# How to buff Acrylic tank



## aQ.LED (Nov 13, 2012)

I have a 120g Acrylic tank got scratched by my son who play around with the algae scraper but caught sand in it so end up scratched my full tank side. What should you use to buff the inside of the tank.


----------



## gklaw (May 31, 2010)

Lots of work elbow grease


----------



## Diztrbd1 (Apr 21, 2010)

I hear these guys are good at removing scratches: http://www.bcaquaria.com/forum/other-websites-31/check-out-our-website-36261/

a reference about them: http://www.bcaquaria.com/forum/equi...ank-you-archer-plastics-acrylic-repair-36146/


----------



## dino (Aug 29, 2011)

I also have this problem I have a kit with different levels of sandpaper and a buffing compound but wow that will be alot of work


----------



## Elle (Oct 25, 2010)

Honestly, if it's a big tank or a show tank, I'd go with Mark at Archer Plastics. It cost us $100 to get a big scratch removed from the 300g, and you can't even see that it was there. I've seen way too many tanks where somebody tried to buff the scratches and made it worse.


----------



## aQ.LED (Nov 13, 2012)

thanks guys, i will look into different options and will probly contact Archer Plastic


----------



## 2wheelsx2 (Apr 21, 2010)

If you're familiar with car polishing and have a Porter Cable RO buffer you should be able to do it with mild abrasives like the Novus stuff and a foam pad.


----------



## aQ.LED (Nov 13, 2012)

yeah but i heard Novus can't be use inside the fish tank? All the scratches are inside the tank


----------



## 2wheelsx2 (Apr 21, 2010)

aQ.LED said:


> yeah but i heard Novus can't be use inside the fish tank?
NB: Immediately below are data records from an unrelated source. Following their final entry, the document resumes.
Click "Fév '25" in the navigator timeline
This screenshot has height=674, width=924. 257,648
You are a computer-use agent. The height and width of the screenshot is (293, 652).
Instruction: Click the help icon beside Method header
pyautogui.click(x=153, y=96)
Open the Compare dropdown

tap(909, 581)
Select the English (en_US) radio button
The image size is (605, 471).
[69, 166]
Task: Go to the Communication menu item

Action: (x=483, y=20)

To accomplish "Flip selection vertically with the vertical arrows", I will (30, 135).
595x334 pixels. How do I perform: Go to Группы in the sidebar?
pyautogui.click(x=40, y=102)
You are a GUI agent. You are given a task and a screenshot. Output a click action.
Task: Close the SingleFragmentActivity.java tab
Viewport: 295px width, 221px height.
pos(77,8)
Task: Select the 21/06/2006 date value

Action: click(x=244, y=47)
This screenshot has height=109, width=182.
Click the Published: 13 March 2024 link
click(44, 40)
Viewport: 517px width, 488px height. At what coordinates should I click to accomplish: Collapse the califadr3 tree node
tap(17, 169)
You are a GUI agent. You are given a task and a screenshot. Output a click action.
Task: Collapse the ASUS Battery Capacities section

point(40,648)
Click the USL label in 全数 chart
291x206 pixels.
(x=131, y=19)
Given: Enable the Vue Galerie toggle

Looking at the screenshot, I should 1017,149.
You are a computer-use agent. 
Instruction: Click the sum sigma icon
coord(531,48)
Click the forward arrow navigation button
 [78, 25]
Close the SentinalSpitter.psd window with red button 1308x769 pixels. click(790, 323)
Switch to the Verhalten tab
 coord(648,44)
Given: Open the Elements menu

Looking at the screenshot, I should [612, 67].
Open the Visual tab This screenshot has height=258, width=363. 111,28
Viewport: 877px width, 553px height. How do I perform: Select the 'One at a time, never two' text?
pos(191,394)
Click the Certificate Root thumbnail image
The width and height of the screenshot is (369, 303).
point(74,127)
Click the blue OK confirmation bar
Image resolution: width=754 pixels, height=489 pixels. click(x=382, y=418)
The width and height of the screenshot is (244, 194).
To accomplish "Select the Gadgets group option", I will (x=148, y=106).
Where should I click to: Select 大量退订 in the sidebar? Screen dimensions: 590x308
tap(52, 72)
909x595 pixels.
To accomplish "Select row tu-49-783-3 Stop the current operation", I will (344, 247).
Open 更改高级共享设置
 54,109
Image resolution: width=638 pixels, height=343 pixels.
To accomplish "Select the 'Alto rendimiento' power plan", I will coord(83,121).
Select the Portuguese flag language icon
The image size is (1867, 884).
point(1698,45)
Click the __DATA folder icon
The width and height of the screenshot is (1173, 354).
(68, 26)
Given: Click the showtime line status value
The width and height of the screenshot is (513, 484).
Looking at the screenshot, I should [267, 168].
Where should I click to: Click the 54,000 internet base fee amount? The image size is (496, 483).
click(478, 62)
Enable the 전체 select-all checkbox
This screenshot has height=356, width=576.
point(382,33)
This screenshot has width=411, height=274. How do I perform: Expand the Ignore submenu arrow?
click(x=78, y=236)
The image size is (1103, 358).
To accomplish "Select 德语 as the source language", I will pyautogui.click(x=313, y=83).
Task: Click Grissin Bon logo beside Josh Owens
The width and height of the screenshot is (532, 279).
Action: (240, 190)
All the scratches are inside the tank


The inside and outside is the same material so I don't see the reason. Is the concern petroleum residue? A bit of dish soap, then a vinegar scrub down will take care of all that. The key is having a powerful buffer and not a Canadian Tire special.


----------



## bonsai dave (Apr 21, 2010)

I recently tried to remove scratches from my tank and it went well until I used to much power when I was buffering and it left a few brunt marks. You can over heat the acrylic if you use to much power. I think I did a decent job but It's not a great job.I going to get it done by a pro for my next tank. If you can get it done by a pro I would go that route. It will save you the time and hassle. I used novus inside the tank and the fish are doing fine. I did do a double rinse of the tank first before I put any fish in the tank. First rinse I used a dish soap then I used pp ( potassium permanganate ) in the second cleaning of the tank. I have had fish in the tank for over a week and no problems yet.


----------